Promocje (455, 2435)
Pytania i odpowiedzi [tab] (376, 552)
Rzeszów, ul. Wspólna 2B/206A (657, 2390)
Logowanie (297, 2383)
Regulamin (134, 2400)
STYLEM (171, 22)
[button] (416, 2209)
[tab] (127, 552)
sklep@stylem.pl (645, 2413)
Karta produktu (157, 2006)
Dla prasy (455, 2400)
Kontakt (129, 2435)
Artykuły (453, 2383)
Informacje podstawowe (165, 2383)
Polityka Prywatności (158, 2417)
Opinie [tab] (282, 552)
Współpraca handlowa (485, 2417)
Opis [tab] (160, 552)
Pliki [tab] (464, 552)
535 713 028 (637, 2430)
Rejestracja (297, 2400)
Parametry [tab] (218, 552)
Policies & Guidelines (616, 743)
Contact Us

· · · · ·

## PROBLEM DETAILS
Output the listing above as a Markdown table with the columns Index and Text. Put a sequential row number under Index and each line under Text, and omit any blank lines.

## TASK RESULT
| Index | Text |
|---|---|
| 1 | Promocje (455, 2435) |
| 2 | Pytania i odpowiedzi [tab] (376, 552) |
| 3 | Rzeszów, ul. Wspólna 2B/206A (657, 2390) |
| 4 | Logowanie (297, 2383) |
| 5 | Regulamin (134, 2400) |
| 6 | STYLEM (171, 22) |
| 7 | [button] (416, 2209) |
| 8 | [tab] (127, 552) |
| 9 | sklep@stylem.pl (645, 2413) |
| 10 | Karta produktu (157, 2006) |
| 11 | Dla prasy (455, 2400) |
| 12 | Kontakt (129, 2435) |
| 13 | Artykuły (453, 2383) |
| 14 | Informacje podstawowe (165, 2383) |
| 15 | Polityka Prywatności (158, 2417) |
| 16 | Opinie [tab] (282, 552) |
| 17 | Współpraca handlowa (485, 2417) |
| 18 | Opis [tab] (160, 552) |
| 19 | Pliki [tab] (464, 552) |
| 20 | 535 713 028 (637, 2430) |
| 21 | Rejestracja (297, 2400) |
| 22 | Parametry [tab] (218, 552) |
| 23 | Policies & Guidelines (616, 743) |
| 24 | Contact Us |